■ REQUIREMENTS ■
Copy each line of the material below verbatim, in its original order.

***

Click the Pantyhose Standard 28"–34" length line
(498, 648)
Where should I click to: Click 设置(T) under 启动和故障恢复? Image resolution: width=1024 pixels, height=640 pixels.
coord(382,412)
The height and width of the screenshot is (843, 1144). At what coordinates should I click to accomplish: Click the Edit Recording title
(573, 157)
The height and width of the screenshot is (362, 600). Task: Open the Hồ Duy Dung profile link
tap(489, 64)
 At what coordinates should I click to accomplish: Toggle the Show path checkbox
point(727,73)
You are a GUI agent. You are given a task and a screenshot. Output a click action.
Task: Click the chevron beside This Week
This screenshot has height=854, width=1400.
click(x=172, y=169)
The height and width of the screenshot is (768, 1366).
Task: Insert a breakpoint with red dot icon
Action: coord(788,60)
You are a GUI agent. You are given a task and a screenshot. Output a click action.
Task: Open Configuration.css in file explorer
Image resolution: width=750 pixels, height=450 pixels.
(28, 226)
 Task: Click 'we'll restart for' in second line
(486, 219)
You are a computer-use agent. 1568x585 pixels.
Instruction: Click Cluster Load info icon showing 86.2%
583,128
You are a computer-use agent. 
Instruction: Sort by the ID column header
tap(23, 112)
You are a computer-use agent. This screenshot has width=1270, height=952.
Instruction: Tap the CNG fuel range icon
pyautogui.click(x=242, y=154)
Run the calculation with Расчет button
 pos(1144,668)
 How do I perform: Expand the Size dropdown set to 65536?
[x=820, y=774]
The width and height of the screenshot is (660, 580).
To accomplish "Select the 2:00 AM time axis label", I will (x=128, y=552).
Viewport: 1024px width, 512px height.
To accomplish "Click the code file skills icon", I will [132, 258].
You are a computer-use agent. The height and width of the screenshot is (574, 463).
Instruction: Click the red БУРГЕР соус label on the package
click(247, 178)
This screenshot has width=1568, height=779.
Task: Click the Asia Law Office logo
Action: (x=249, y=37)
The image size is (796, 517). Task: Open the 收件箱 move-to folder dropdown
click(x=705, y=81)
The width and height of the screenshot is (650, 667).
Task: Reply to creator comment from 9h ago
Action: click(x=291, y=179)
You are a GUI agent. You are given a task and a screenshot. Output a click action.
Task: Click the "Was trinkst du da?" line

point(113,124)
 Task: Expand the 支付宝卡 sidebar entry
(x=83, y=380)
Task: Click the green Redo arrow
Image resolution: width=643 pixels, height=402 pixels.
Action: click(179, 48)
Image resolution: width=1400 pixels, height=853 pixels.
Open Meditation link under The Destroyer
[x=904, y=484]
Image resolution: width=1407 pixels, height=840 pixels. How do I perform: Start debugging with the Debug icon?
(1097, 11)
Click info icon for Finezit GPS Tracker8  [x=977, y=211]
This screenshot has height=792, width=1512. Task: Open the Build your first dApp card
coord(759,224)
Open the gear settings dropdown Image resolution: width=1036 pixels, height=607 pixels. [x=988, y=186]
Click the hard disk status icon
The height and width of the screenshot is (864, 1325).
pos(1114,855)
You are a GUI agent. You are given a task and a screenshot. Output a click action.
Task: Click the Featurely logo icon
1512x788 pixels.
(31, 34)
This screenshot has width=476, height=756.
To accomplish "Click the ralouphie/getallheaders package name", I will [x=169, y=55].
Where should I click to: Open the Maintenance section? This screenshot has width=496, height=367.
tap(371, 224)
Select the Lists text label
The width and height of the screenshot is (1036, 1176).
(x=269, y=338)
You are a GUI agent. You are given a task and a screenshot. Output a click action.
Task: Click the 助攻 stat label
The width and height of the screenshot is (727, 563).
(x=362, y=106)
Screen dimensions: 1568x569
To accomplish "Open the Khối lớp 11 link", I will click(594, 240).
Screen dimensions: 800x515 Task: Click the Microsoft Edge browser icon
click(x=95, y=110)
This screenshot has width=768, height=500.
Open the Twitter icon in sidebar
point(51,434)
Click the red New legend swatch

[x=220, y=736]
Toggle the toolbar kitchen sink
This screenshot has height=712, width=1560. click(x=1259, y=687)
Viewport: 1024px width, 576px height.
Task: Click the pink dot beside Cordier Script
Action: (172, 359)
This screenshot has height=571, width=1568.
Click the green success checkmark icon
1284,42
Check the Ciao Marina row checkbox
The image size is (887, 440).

***

■ ANSWER TO THIS EXERCISE ■
Click the Pantyhose Standard 28"–34" length line
(498, 648)
Where should I click to: Click 设置(T) under 启动和故障恢复? Image resolution: width=1024 pixels, height=640 pixels.
coord(382,412)
The height and width of the screenshot is (843, 1144). At what coordinates should I click to accomplish: Click the Edit Recording title
(573, 157)
The height and width of the screenshot is (362, 600). Task: Open the Hồ Duy Dung profile link
tap(489, 64)
 At what coordinates should I click to accomplish: Toggle the Show path checkbox
point(727,73)
You are a GUI agent. You are given a task and a screenshot. Output a click action.
Task: Click the chevron beside This Week
This screenshot has height=854, width=1400.
click(x=172, y=169)
The height and width of the screenshot is (768, 1366).
Task: Insert a breakpoint with red dot icon
Action: coord(788,60)
You are a GUI agent. You are given a task and a screenshot. Output a click action.
Task: Open Configuration.css in file explorer
Image resolution: width=750 pixels, height=450 pixels.
(28, 226)
 Task: Click 'we'll restart for' in second line
(486, 219)
You are a computer-use agent. 1568x585 pixels.
Instruction: Click Cluster Load info icon showing 86.2%
583,128
You are a computer-use agent. 
Instruction: Sort by the ID column header
tap(23, 112)
You are a computer-use agent. This screenshot has width=1270, height=952.
Instruction: Tap the CNG fuel range icon
pyautogui.click(x=242, y=154)
Run the calculation with Расчет button
 pos(1144,668)
 How do I perform: Expand the Size dropdown set to 65536?
[x=820, y=774]
The width and height of the screenshot is (660, 580).
To accomplish "Select the 2:00 AM time axis label", I will (x=128, y=552).
Viewport: 1024px width, 512px height.
To accomplish "Click the code file skills icon", I will [132, 258].
You are a computer-use agent. The height and width of the screenshot is (574, 463).
Instruction: Click the red БУРГЕР соус label on the package
click(247, 178)
This screenshot has width=1568, height=779.
Task: Click the Asia Law Office logo
Action: (x=249, y=37)
The image size is (796, 517). Task: Open the 收件箱 move-to folder dropdown
click(x=705, y=81)
The width and height of the screenshot is (650, 667).
Task: Reply to creator comment from 9h ago
Action: click(x=291, y=179)
You are a GUI agent. You are given a task and a screenshot. Output a click action.
Task: Click the "Was trinkst du da?" line

point(113,124)
 Task: Expand the 支付宝卡 sidebar entry
(x=83, y=380)
Task: Click the green Redo arrow
Image resolution: width=643 pixels, height=402 pixels.
Action: click(179, 48)
Image resolution: width=1400 pixels, height=853 pixels.
Open Meditation link under The Destroyer
[x=904, y=484]
Image resolution: width=1407 pixels, height=840 pixels. How do I perform: Start debugging with the Debug icon?
(1097, 11)
Click info icon for Finezit GPS Tracker8  [x=977, y=211]
This screenshot has height=792, width=1512. Task: Open the Build your first dApp card
coord(759,224)
Open the gear settings dropdown Image resolution: width=1036 pixels, height=607 pixels. [x=988, y=186]
Click the hard disk status icon
The height and width of the screenshot is (864, 1325).
pos(1114,855)
You are a GUI agent. You are given a task and a screenshot. Output a click action.
Task: Click the Featurely logo icon
1512x788 pixels.
(31, 34)
This screenshot has width=476, height=756.
To accomplish "Click the ralouphie/getallheaders package name", I will [x=169, y=55].
Where should I click to: Open the Maintenance section? This screenshot has width=496, height=367.
tap(371, 224)
Select the Lists text label
The width and height of the screenshot is (1036, 1176).
(x=269, y=338)
You are a GUI agent. You are given a task and a screenshot. Output a click action.
Task: Click the 助攻 stat label
The width and height of the screenshot is (727, 563).
(x=362, y=106)
Screen dimensions: 1568x569
To accomplish "Open the Khối lớp 11 link", I will click(594, 240).
Screen dimensions: 800x515 Task: Click the Microsoft Edge browser icon
click(x=95, y=110)
This screenshot has width=768, height=500.
Open the Twitter icon in sidebar
point(51,434)
Click the red New legend swatch

[x=220, y=736]
Toggle the toolbar kitchen sink
This screenshot has height=712, width=1560. click(x=1259, y=687)
Viewport: 1024px width, 576px height.
Task: Click the pink dot beside Cordier Script
Action: (172, 359)
This screenshot has height=571, width=1568.
Click the green success checkmark icon
1284,42
Check the Ciao Marina row checkbox
The image size is (887, 440).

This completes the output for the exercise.